● **What needs to be done**
Pictures excluded, output the lines of the data below between the one holding "[Tiktok] (210, 1108)" and the one holding "orders@remzzzs.com (112, 1284)", inclusive, exactly as they stand.

========================

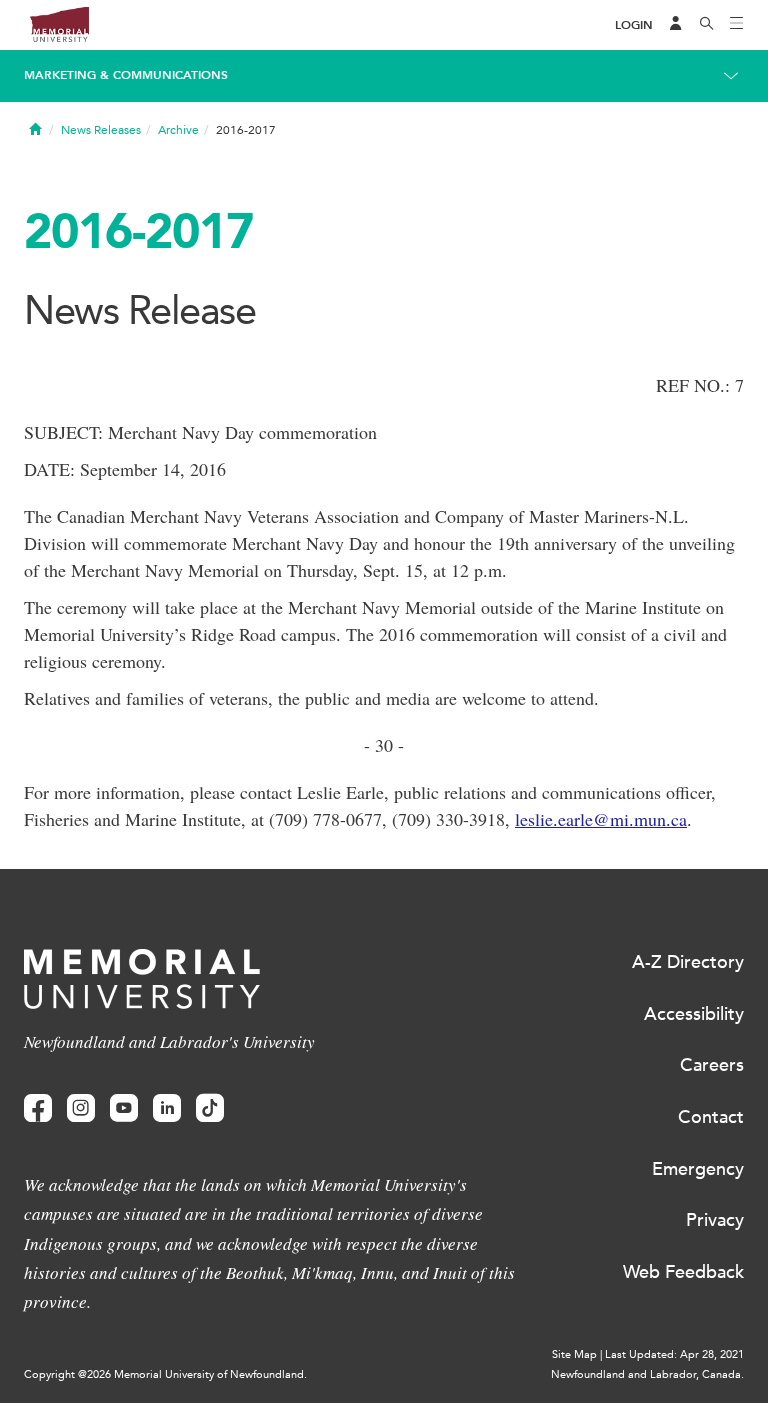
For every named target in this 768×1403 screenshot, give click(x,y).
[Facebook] (38, 1108)
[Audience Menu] (676, 25)
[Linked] (167, 1108)
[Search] (707, 25)
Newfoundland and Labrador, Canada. (647, 1374)
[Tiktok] (210, 1108)
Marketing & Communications (126, 75)
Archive (178, 130)
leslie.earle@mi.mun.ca (601, 819)
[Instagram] (81, 1108)
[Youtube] (124, 1108)
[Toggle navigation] (737, 25)
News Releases (101, 130)
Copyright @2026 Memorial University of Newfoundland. (165, 1374)
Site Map (574, 1354)
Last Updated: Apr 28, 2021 (674, 1354)
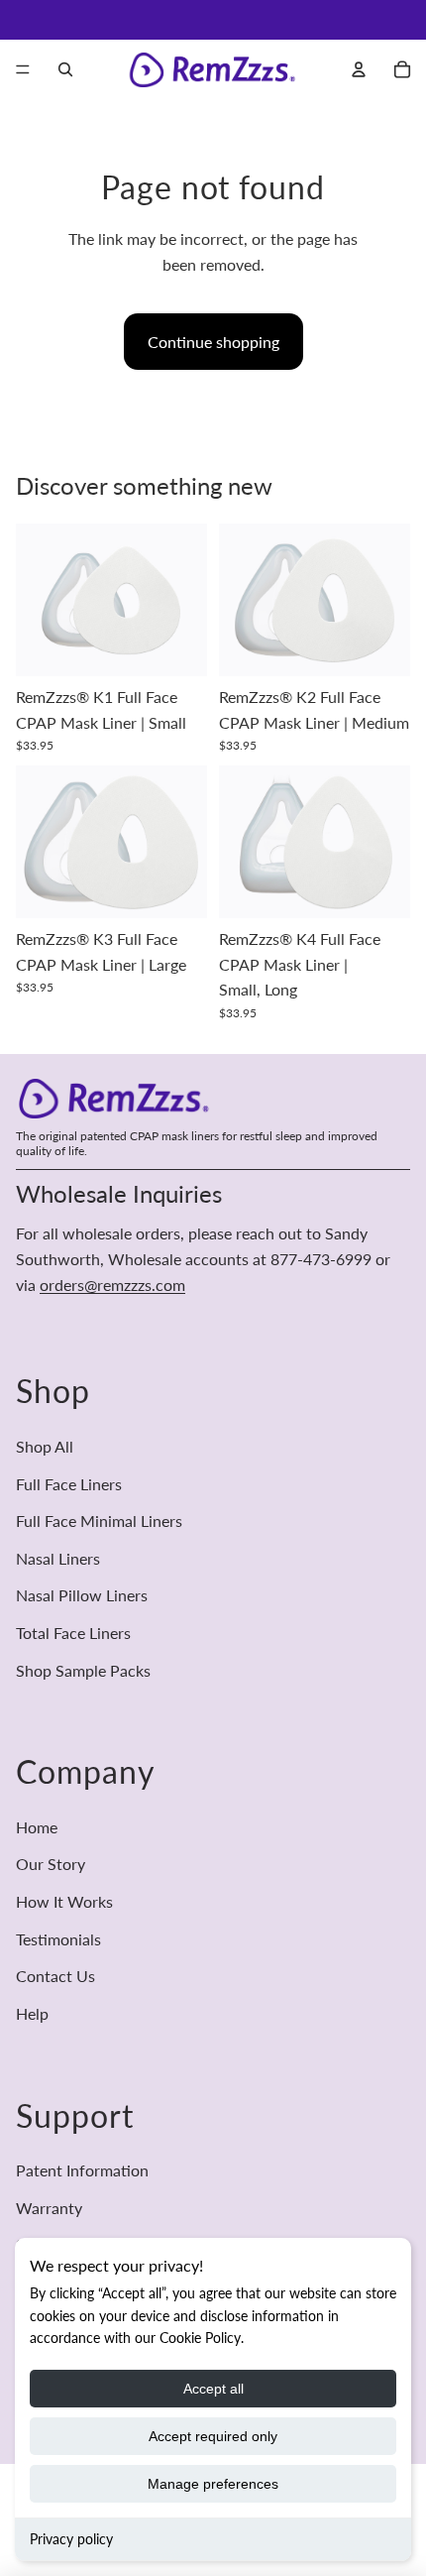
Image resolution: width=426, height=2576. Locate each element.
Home (36, 1826)
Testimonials (58, 1939)
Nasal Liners (58, 1558)
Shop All (44, 1446)
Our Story (50, 1864)
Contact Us (55, 1975)
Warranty (49, 2207)
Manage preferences (213, 2484)
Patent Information (82, 2170)
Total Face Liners (73, 1632)
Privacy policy (71, 2538)
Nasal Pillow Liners (82, 1594)
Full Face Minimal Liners (99, 1520)
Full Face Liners (69, 1483)
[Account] (358, 69)
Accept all (213, 2389)
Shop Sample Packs (83, 1670)
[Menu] (23, 69)
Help (32, 2013)
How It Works (64, 1901)
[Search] (65, 69)
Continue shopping (213, 341)
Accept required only (213, 2436)
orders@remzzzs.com (112, 1284)
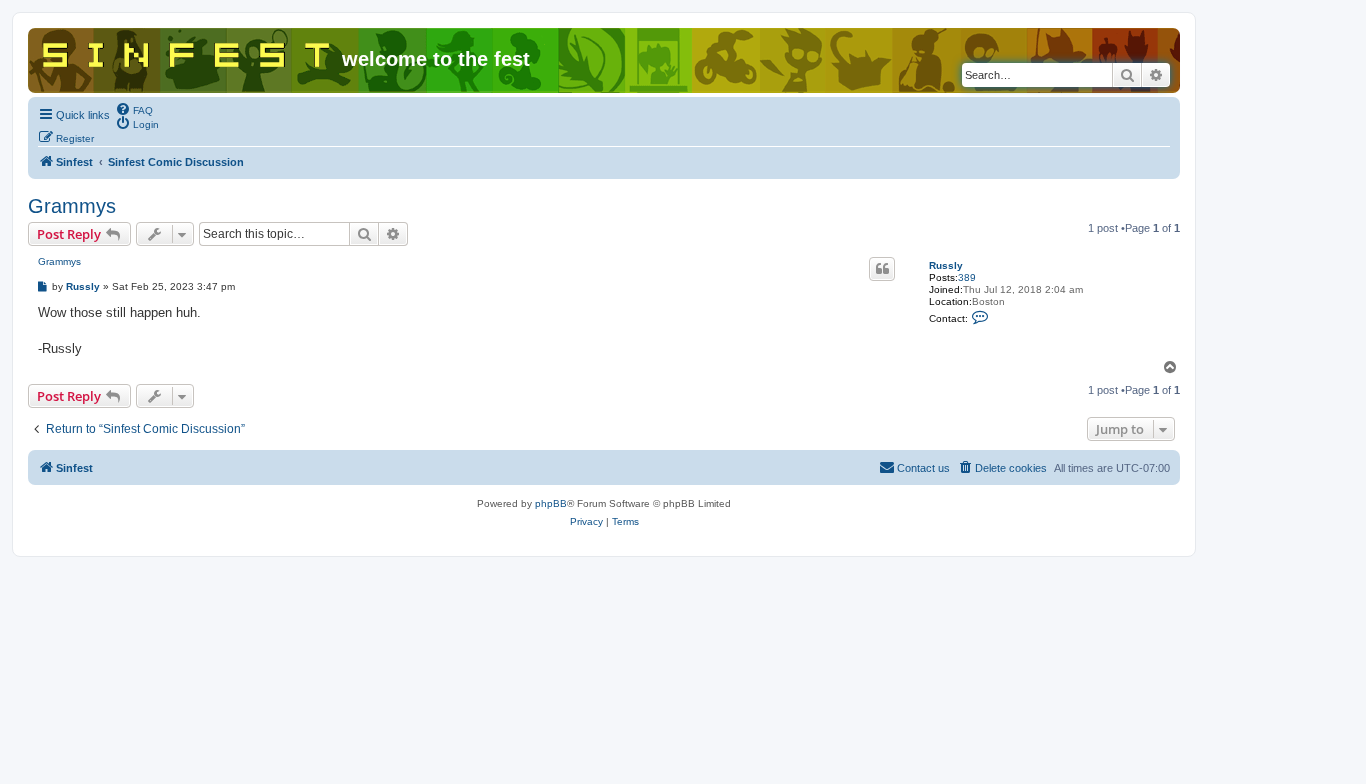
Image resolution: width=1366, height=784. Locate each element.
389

========================

● **Reply**
[Tiktok] (210, 1108)
Marketing & Communications (126, 75)
Archive (178, 130)
leslie.earle@mi.mun.ca (601, 819)
[Instagram] (81, 1108)
[Youtube] (124, 1108)
[Toggle navigation] (737, 25)
News Releases (101, 130)
Copyright @2026 Memorial University of Newfoundland. (165, 1374)
Site Map (574, 1354)
Last Updated: Apr 28, 2021 (674, 1354)
Image resolution: width=426, height=2576. Locate each element.
Home (36, 1826)
Testimonials (58, 1939)
Nasal Liners (58, 1558)
Shop All (44, 1446)
Our Story (50, 1864)
Contact Us (55, 1975)
Warranty (49, 2207)
Manage preferences (213, 2484)
Patent Information (82, 2170)
Total Face Liners (73, 1632)
Privacy policy (71, 2538)
Nasal Pillow Liners (82, 1594)
Full Face Minimal Liners (99, 1520)
Full Face Liners (69, 1483)
[Account] (358, 69)
Accept all (213, 2389)
Shop Sample Packs (83, 1670)
[Menu] (23, 69)
Help (32, 2013)
How It Works (64, 1901)
[Search] (65, 69)
Continue shopping (213, 341)
Accept required only (213, 2436)
orders@remzzzs.com (112, 1284)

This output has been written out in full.